Although Miss Lee continues to collaborate
with Dave Barbour on words and music, their marriage ended in divorce
in 1951. On January 4, 1955, Miss Lee married Brad Dexter, a movie
actor. Ten months later they were divorced. Miss Lee’s third marriage,
to actor Dewey Martin on April 25, 1956, also ended in divorce in
1959. [A fourth marriage, 1964-1965, was to percussionist and bandleader
Jack Del Rio.] She is 5’7" in height, with hazel eyes and champagne-blonde
hair. With her daughter, Nicki, she lives in Coldwater Canyon, near
Hollywood, California. It contains not only a soundproof studio
with tape units, microphones, grand piano, and other equipment for
writing and recording music, but also an artist’s studio in which
she paints and sculpts the hands of musicians and the heads of great
men like Albert Schweitzer whom she admires. A book of her verse,
"Softly, With Feeling," was published in 1953. In 1958 Miss Lee
consolidated her various activities, which include music publishing
firms and a production unit for television and films, into a company
called Peggy Lee enterprises. Noted for her generosity, she has
been active in such philanthropies as CARE and WAIF, and in November,
1962 was appointed national chairman of the Tom Dooley Foundation.

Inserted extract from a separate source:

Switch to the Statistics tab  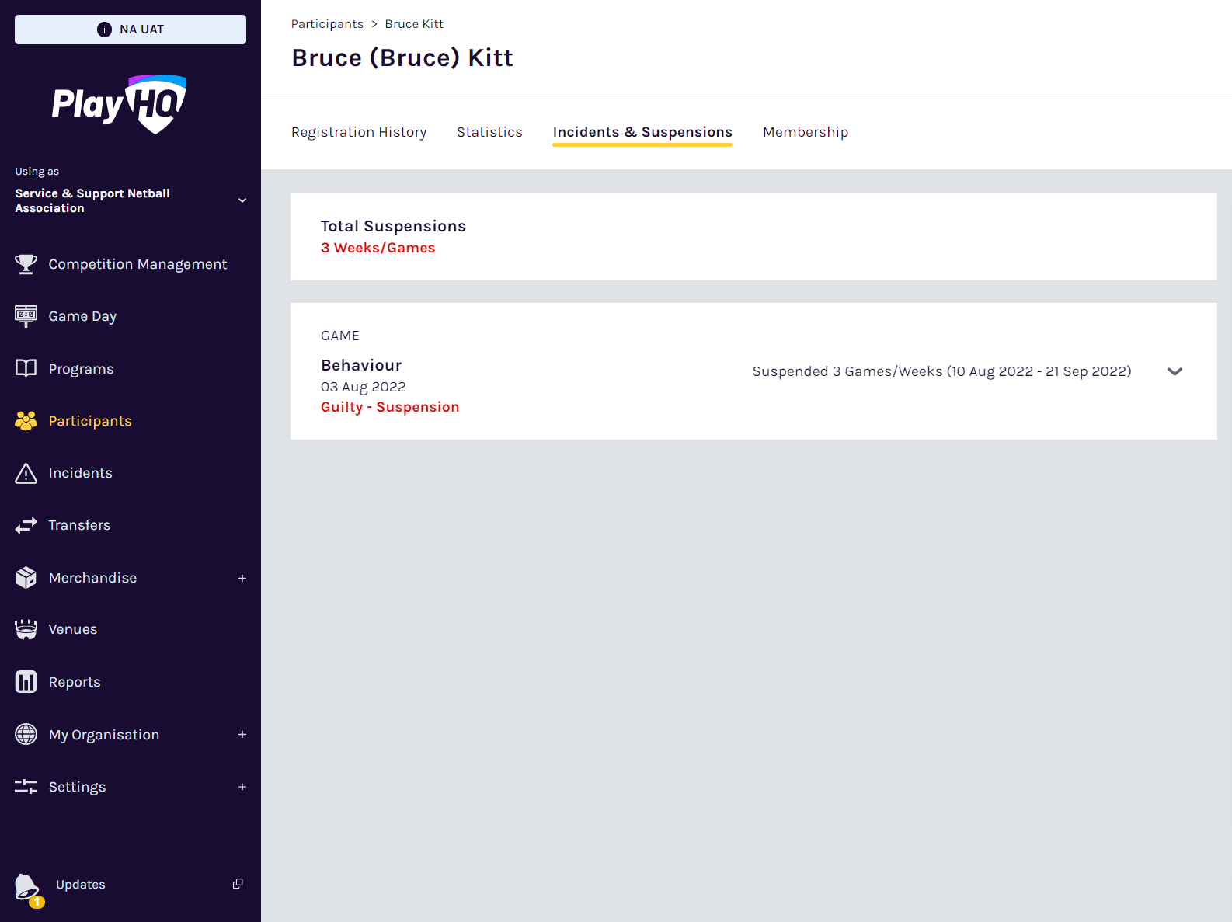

In spite of her many commitments, Peggy
Lee makes a point of finding enough time for reading, especially
the essays of Ralph Waldo Emerson who, she feels, has a special
significance for Americans today. "I wouldn’t still be working today
if it weren’t for the strength I’ve derived from some of his essays,"
she once told Neil Hickey in an interview for "American Weekly"
(July 3, 1960). "He said: ‘God will not have his work done by cowards.’
To me that means: ‘Don’t let your personal problems get in the way
of your life’s work.’ I’ve had to remember that rule several times
during my career.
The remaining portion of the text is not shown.